The records:
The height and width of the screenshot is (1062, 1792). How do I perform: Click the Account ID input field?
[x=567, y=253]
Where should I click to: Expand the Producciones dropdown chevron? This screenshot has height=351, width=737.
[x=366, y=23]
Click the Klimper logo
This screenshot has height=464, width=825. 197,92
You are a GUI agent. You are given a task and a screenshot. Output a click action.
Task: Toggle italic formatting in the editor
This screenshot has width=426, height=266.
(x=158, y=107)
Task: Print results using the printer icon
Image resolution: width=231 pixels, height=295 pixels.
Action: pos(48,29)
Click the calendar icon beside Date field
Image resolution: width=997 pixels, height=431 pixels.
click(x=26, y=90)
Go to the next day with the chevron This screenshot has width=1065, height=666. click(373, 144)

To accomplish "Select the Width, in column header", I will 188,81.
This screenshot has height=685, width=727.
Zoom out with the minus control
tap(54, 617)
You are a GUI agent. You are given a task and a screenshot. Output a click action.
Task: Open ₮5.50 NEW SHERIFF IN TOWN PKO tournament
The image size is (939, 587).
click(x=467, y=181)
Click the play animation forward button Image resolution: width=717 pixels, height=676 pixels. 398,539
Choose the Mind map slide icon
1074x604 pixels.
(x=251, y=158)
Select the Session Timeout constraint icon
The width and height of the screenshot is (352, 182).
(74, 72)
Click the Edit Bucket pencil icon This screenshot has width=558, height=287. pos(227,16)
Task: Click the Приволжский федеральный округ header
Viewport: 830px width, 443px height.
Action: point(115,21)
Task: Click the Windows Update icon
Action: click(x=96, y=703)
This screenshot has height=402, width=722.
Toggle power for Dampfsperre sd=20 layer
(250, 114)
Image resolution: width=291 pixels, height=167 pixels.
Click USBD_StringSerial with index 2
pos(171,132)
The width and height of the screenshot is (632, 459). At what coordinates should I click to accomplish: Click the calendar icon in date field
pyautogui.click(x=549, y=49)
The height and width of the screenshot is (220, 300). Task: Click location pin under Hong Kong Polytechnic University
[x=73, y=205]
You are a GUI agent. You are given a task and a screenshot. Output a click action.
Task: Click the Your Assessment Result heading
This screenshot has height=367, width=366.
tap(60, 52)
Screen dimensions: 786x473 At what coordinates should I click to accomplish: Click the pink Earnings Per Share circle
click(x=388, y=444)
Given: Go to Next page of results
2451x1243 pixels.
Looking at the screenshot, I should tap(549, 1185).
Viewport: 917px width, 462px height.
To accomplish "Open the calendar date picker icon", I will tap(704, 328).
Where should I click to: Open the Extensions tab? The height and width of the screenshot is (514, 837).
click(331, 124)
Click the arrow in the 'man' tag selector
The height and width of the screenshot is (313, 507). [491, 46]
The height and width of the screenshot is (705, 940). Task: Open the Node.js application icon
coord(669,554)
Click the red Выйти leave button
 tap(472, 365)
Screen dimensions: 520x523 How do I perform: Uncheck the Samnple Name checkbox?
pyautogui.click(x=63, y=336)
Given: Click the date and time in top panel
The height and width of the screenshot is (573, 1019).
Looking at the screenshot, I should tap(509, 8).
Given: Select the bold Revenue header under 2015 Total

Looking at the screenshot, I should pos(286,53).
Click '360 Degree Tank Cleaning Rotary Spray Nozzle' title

Try it:
Say every entry again, exactly as it reads.

Result below:
The height and width of the screenshot is (1062, 1792). How do I perform: Click the Account ID input field?
[x=567, y=253]
Where should I click to: Expand the Producciones dropdown chevron? This screenshot has height=351, width=737.
[x=366, y=23]
Click the Klimper logo
This screenshot has height=464, width=825. 197,92
You are a GUI agent. You are given a task and a screenshot. Output a click action.
Task: Toggle italic formatting in the editor
This screenshot has width=426, height=266.
(x=158, y=107)
Task: Print results using the printer icon
Image resolution: width=231 pixels, height=295 pixels.
Action: pos(48,29)
Click the calendar icon beside Date field
Image resolution: width=997 pixels, height=431 pixels.
click(x=26, y=90)
Go to the next day with the chevron This screenshot has width=1065, height=666. click(373, 144)

To accomplish "Select the Width, in column header", I will 188,81.
This screenshot has height=685, width=727.
Zoom out with the minus control
tap(54, 617)
You are a GUI agent. You are given a task and a screenshot. Output a click action.
Task: Open ₮5.50 NEW SHERIFF IN TOWN PKO tournament
The image size is (939, 587).
click(x=467, y=181)
Click the play animation forward button Image resolution: width=717 pixels, height=676 pixels. 398,539
Choose the Mind map slide icon
1074x604 pixels.
(x=251, y=158)
Select the Session Timeout constraint icon
The width and height of the screenshot is (352, 182).
(74, 72)
Click the Edit Bucket pencil icon This screenshot has width=558, height=287. pos(227,16)
Task: Click the Приволжский федеральный округ header
Viewport: 830px width, 443px height.
Action: point(115,21)
Task: Click the Windows Update icon
Action: click(x=96, y=703)
This screenshot has height=402, width=722.
Toggle power for Dampfsperre sd=20 layer
(250, 114)
Image resolution: width=291 pixels, height=167 pixels.
Click USBD_StringSerial with index 2
pos(171,132)
The width and height of the screenshot is (632, 459). At what coordinates should I click to accomplish: Click the calendar icon in date field
pyautogui.click(x=549, y=49)
The height and width of the screenshot is (220, 300). Task: Click location pin under Hong Kong Polytechnic University
[x=73, y=205]
You are a GUI agent. You are given a task and a screenshot. Output a click action.
Task: Click the Your Assessment Result heading
This screenshot has height=367, width=366.
tap(60, 52)
Screen dimensions: 786x473 At what coordinates should I click to accomplish: Click the pink Earnings Per Share circle
click(x=388, y=444)
Given: Go to Next page of results
2451x1243 pixels.
Looking at the screenshot, I should tap(549, 1185).
Viewport: 917px width, 462px height.
To accomplish "Open the calendar date picker icon", I will tap(704, 328).
Where should I click to: Open the Extensions tab? The height and width of the screenshot is (514, 837).
click(331, 124)
Click the arrow in the 'man' tag selector
The height and width of the screenshot is (313, 507). [491, 46]
The height and width of the screenshot is (705, 940). Task: Open the Node.js application icon
coord(669,554)
Click the red Выйти leave button
 tap(472, 365)
Screen dimensions: 520x523 How do I perform: Uncheck the Samnple Name checkbox?
pyautogui.click(x=63, y=336)
Given: Click the date and time in top panel
The height and width of the screenshot is (573, 1019).
Looking at the screenshot, I should tap(509, 8).
Given: Select the bold Revenue header under 2015 Total

Looking at the screenshot, I should pos(286,53).
Click '360 Degree Tank Cleaning Rotary Spray Nozzle' title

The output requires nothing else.